Waymo's Door Problem and the Embodied Coordination Gap in Autonomous Systems

Waymo is now paying DoorDash drivers to walk around Atlanta closing car doors on its autonomous taxis. The news emerged this week as the company scales its robotaxi service, revealing an unexpected coordination failure: passengers frequently exit the vehicles without closing the doors, leaving the cars unable to proceed to their next pickup. The solution? Human workers dispatched through a gig platform to perform a task that takes approximately three seconds.

This is not a minor operational hiccup. It exposes a fundamental problem in how autonomous systems handle the boundary between algorithmic and embodied coordination. Waymo's vehicles can navigate complex traffic patterns and respond to unpredictable road conditions, but they cannot manage the most basic element of the service transaction: ensuring the physical handoff is complete before the next coordination cycle begins.

The Coordination Handoff Problem

Classical coordination theory distinguishes between different governance mechanisms (markets, hierarchies, networks) based on how they manage interdependence between actors (Malone & Crowston, 1994). Platform coordination adds algorithmic mediation to this taxonomy, creating new forms of interdependence management (Kellogg et al., 2020). But Waymo's door problem reveals something more fundamental: autonomous systems create coordination gaps at the interface between algorithmic and physical action.

The vehicle's algorithm can coordinate with other vehicles, with traffic infrastructure, and with dispatch systems. But it cannot coordinate the embodied action of a passenger closing a door. This is not a technical limitation that better sensors can solve. The door remains open because passengers have no schema for understanding their role in the coordination sequence. In a traditional taxi, the driver provides implicit coordination cues: waiting, watching the mirror, sometimes explicitly requesting door closure. The autonomous vehicle provides none of these.

What makes this particularly instructive is Waymo's solution. Rather than redesigning the vehicle interface or attempting to train passengers, the company introduced a third coordination layer: gig workers who serve as physical coordination mediators. This is application layer communication in reverse. Instead of algorithms mediating between humans, humans now mediate between algorithms and physical reality.

The Schema Absence Problem

Platform workers face the awareness-capability gap: they know algorithms govern their work but cannot translate this awareness into effective action (Kellogg et al., 2020). Waymo passengers face the inverse problem. They have no awareness that their physical actions are part of an algorithmic coordination sequence. The vehicle appears autonomous, suggesting it will handle all aspects of the service interaction. This folk theory (that autonomous means fully self-sufficient) creates the coordination failure.

The distinction between topology and topography becomes relevant here. Passengers understand the topography (how to exit a vehicle, how doors work), but they lack understanding of the topological structure: that the service transaction has a defined endpoint requiring their participation.

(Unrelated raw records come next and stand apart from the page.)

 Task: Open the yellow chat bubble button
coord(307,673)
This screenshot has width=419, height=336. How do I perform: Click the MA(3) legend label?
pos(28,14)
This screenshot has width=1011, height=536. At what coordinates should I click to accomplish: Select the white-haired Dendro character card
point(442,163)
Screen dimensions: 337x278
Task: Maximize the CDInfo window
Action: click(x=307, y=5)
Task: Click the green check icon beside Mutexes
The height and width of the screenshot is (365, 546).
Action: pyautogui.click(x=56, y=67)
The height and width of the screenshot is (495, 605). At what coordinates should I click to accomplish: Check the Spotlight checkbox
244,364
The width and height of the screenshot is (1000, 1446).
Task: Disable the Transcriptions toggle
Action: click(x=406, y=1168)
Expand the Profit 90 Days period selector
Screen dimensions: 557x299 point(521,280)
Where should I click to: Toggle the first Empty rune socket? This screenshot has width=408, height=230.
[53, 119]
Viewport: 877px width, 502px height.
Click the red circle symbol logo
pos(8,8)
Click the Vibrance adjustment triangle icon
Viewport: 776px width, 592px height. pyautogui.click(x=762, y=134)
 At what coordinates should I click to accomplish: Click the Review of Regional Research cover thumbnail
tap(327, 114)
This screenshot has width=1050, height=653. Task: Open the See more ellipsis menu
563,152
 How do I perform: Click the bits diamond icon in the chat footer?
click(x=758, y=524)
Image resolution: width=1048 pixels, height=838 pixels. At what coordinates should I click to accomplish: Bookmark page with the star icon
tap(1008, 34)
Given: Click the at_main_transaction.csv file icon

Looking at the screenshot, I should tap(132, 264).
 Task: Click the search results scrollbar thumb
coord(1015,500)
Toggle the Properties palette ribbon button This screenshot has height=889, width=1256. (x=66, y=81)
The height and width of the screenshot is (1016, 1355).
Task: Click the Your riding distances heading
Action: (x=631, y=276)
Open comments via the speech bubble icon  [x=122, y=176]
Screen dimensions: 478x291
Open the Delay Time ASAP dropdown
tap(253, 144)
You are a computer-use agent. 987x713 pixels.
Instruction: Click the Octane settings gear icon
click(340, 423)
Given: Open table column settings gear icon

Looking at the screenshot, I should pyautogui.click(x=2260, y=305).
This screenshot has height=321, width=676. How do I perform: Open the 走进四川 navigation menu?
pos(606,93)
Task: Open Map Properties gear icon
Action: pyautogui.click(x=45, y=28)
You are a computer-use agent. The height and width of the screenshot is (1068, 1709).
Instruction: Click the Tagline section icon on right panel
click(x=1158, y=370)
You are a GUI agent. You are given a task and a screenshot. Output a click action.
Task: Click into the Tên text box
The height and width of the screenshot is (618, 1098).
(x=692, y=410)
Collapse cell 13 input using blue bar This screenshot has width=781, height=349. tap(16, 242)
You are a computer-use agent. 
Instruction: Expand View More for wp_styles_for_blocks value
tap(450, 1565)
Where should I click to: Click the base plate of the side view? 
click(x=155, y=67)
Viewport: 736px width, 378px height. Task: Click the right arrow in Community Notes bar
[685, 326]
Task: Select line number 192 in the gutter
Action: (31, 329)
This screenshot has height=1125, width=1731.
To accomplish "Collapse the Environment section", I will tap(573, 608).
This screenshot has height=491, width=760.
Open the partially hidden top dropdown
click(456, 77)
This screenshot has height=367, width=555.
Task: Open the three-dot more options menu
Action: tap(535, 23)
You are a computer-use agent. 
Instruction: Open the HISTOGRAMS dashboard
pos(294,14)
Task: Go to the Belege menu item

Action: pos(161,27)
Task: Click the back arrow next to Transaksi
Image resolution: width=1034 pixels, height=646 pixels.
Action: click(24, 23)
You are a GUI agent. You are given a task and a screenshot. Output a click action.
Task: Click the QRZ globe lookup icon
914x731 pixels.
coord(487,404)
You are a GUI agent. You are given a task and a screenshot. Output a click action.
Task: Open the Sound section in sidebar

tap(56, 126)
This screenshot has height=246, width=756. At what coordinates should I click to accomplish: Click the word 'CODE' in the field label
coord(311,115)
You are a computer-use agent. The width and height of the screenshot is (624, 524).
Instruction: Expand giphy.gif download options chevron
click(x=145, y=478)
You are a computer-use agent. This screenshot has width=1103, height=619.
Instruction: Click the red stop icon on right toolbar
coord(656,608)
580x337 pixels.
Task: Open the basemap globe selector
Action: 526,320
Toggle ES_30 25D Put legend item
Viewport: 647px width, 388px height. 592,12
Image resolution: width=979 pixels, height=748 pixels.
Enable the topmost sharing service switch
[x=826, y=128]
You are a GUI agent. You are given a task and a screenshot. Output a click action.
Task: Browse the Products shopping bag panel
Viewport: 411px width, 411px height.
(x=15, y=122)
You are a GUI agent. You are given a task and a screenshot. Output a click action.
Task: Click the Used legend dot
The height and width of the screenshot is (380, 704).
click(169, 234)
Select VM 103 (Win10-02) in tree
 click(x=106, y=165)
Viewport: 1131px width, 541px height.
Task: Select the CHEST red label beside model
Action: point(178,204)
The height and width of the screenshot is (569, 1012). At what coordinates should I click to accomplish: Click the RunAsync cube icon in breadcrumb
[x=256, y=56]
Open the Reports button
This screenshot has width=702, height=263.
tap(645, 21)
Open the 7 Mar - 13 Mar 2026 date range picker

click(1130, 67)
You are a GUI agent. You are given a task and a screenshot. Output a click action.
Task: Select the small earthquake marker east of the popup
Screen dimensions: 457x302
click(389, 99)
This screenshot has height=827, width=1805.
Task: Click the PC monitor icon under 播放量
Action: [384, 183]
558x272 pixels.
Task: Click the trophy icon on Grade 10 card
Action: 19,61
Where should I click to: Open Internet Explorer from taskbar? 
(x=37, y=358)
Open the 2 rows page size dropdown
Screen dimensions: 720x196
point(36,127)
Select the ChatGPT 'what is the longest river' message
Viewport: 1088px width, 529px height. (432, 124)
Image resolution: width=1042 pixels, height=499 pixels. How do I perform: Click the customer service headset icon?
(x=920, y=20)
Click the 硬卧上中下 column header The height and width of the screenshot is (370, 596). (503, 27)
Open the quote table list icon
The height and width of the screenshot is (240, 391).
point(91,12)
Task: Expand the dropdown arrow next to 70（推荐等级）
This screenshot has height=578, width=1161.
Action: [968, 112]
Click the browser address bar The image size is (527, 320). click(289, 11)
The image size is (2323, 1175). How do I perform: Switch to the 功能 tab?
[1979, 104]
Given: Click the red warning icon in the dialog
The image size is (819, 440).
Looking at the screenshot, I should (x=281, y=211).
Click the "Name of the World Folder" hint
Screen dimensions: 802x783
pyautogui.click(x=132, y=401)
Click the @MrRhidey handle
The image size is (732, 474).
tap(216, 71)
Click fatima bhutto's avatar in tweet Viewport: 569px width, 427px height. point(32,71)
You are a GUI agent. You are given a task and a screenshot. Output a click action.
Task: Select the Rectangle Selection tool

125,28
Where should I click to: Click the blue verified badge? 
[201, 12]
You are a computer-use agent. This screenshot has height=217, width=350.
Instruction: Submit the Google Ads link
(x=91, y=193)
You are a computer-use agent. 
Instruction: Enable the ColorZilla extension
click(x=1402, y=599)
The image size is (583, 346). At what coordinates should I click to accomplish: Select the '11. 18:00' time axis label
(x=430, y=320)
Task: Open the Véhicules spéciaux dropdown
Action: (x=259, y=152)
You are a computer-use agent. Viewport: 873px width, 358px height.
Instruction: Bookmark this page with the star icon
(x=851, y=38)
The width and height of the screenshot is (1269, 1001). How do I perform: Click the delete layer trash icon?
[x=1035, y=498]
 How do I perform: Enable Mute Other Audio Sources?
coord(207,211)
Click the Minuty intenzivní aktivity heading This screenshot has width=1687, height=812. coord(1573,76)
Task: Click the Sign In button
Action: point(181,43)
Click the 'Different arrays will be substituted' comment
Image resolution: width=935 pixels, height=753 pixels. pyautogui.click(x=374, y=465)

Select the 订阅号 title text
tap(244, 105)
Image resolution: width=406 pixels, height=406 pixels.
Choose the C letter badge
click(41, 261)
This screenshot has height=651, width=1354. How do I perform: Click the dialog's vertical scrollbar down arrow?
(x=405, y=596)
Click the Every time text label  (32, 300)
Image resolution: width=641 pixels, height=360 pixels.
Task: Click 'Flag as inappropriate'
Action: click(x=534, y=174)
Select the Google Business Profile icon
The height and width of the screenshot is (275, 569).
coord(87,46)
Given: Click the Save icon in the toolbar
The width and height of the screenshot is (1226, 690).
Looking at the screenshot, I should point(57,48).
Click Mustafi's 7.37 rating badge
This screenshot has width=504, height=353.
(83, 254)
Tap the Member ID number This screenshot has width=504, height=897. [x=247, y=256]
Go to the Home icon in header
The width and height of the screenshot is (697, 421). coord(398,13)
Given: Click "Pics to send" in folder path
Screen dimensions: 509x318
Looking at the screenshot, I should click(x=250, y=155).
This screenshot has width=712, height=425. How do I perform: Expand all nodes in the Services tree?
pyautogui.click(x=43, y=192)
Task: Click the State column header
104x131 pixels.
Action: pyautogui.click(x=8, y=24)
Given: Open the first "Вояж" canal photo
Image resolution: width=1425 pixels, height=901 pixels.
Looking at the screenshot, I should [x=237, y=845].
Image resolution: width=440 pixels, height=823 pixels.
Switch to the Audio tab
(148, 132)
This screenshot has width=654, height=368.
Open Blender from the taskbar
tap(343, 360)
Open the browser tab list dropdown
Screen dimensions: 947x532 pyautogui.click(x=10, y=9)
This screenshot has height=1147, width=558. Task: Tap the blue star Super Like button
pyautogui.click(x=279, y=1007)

In traditional taxi coordination, this structure is obvious because the driver is physically present. In autonomous coordination, the structure is invisible.

Why Training Cannot Solve This

Waymo could theoretically train passengers through in-vehicle messaging or app notifications. But this assumes passengers would develop procedural memory for a low-frequency action (most users take occasional rides, not daily ones). The cognitive load required to maintain this procedural knowledge exceeds its functional value to the passenger. They have no incentive to internalize the coordination schema because the consequence of failure (an open door) does not affect their immediate experience. They have already exited.

This is why Waymo's solution involves human intermediaries rather than user training. The company recognized that the coordination gap cannot be closed through awareness alone. It requires active intervention by an actor who understands the structural requirement and has both the capability and incentive to fulfill it.

The Implication for Autonomous Service Design

As autonomous systems expand into service contexts, designers face a choice: build systems that can handle all coordination requirements internally, or make coordination structures legible to users. Waymo initially chose the former and discovered its limits. The door problem suggests that truly autonomous service coordination may require either complete physical enclosure of the interaction (automated doors) or explicit schema induction that makes users aware of their role in the coordination sequence.

The current solution, gig workers as coordination mediators, represents a third path: human labor inserted at the precise point where algorithmic coordination fails. This is not a temporary inefficiency. It may be the steady state for autonomous services that interface with unstructured human behavior. The question is whether we recognize these workers as performing genuine coordination labor, or whether we continue to frame door-closing as a minor task rather than the resolution of a structural coordination gap.